I did not expect the visit to be a moment of conversion. I should stop being surprised at these gifts from our Lord. He was there then with me and He is with me now. I felt as though He was holding my hand and taking me on a tour of my heart and where we have been together.
The church was hot and the acoustics were awful and the sound of the fans drowned out the Panis Angelicus... and I remembered the feeling of my young legs sticking to the varnished pews and the dampness of my uniform blouse. The years have slipped by and I have fancied too often that I am different from that little girl. I am only different because I have lost something along the way.
As I sat there seeing with my little girl eyes, I physically experienced my former innocence. I remembered it and what it felt like and who I was at that time. The years that followed felt different. I lost innocence and wonder, the eyes of faith and the desire to seek. Last night, I recognized when it left. I felt it leave. And my heart broke for the loss and then rejoiced as He showed me how He had walked with me through it all.
Coming back to those beginnings renewed in me a sense of purpose. Another step in conversion; like the very first steps when everything is so clear and there is no confusion. It is a gift of intellectual clarity but so much more... experience, emotion, faith, grace. He calls and says: Find Me again with the eyes I gave you.
The church I spent those years in was massive and no less so now that I have grown.

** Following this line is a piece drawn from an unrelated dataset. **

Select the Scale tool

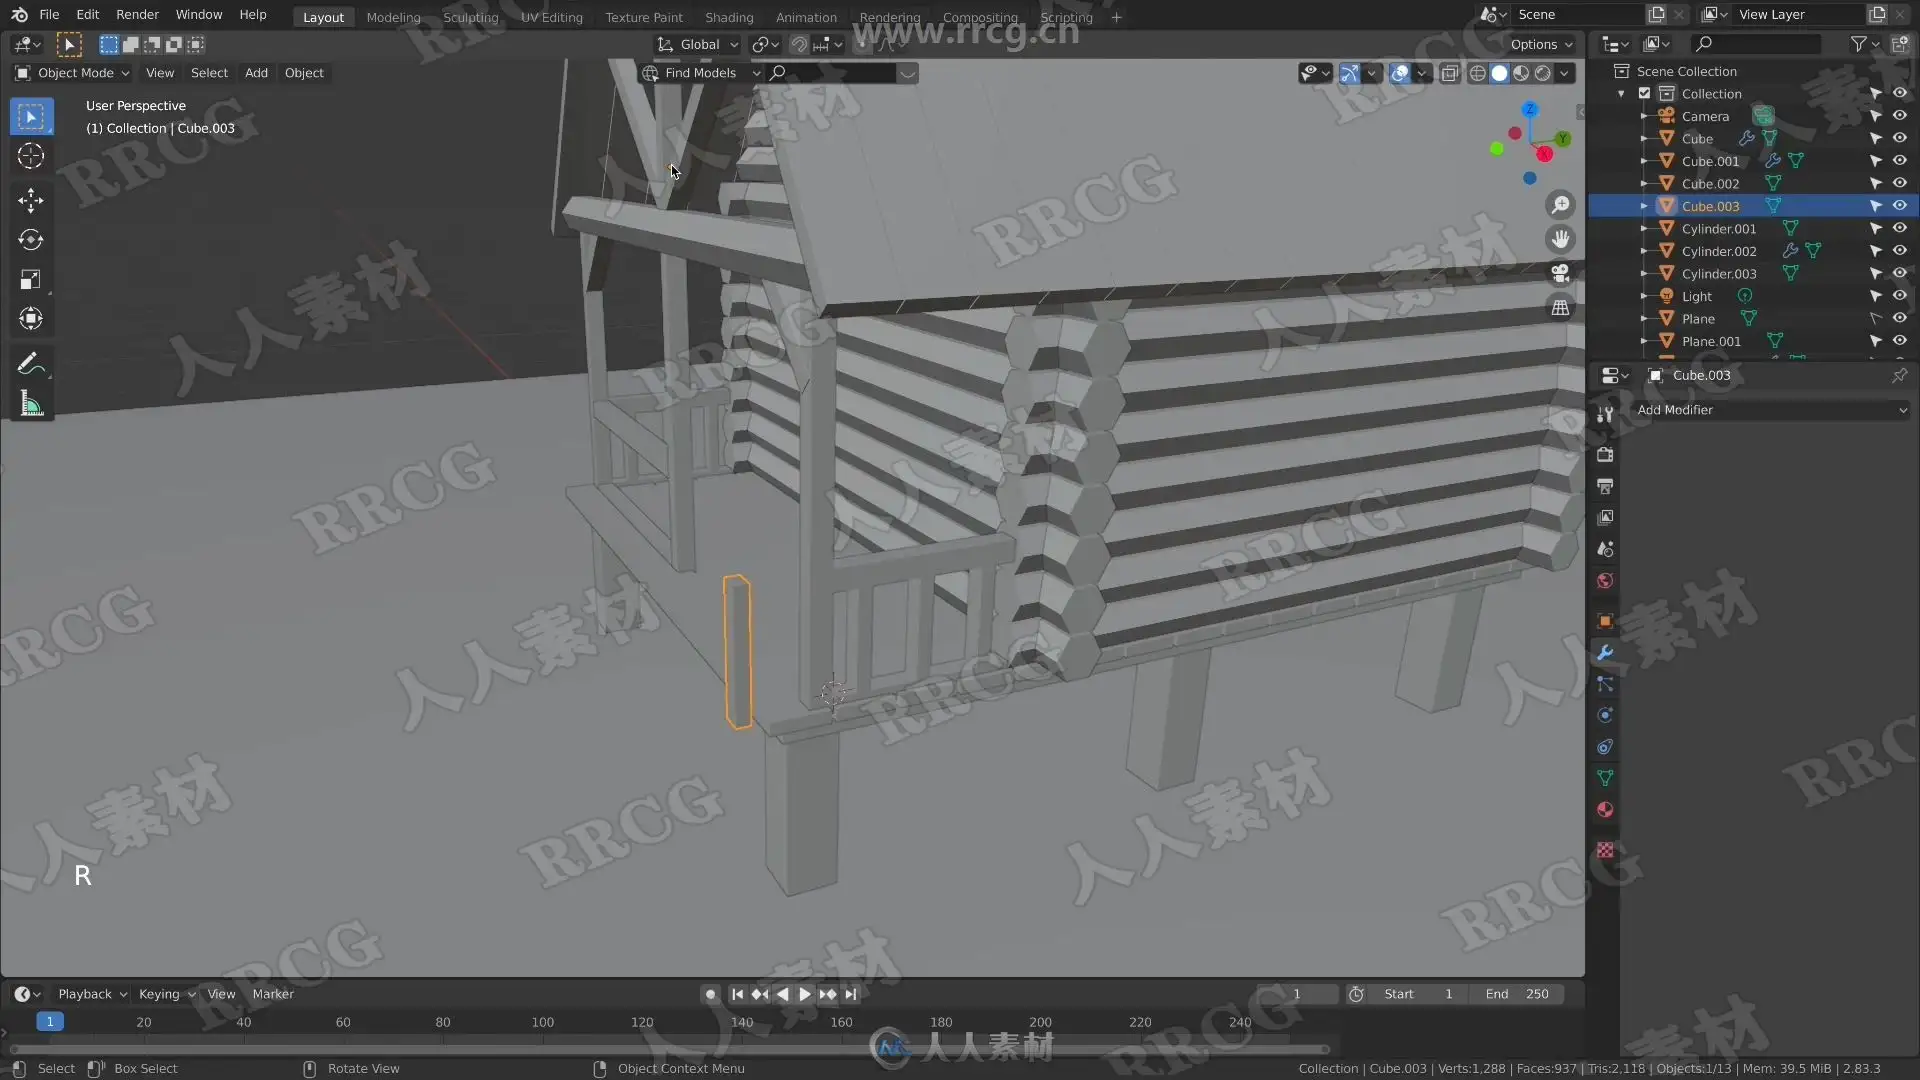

As comfortable as my current parish church is, I wish my children could experience such physically majestic beauty on a more regular basis. It does something to a soul.
|The church on the left next to a public transit bus garage.|
My street was almost opposite the church.
I left for a while and now I know what it is like to live in a rough world without that sanctuary. And I don't want to live that way again.
Jesus, thank you for showing me the evidence of your love... it transforms me and inspires me to seek You and love You. Please help me remember and retain the innocence of childhood... and please, please help me share it with my children. I know You won't let me go. You never have. Please lead me deeper into Your Sacred Heart. Thanks be to God!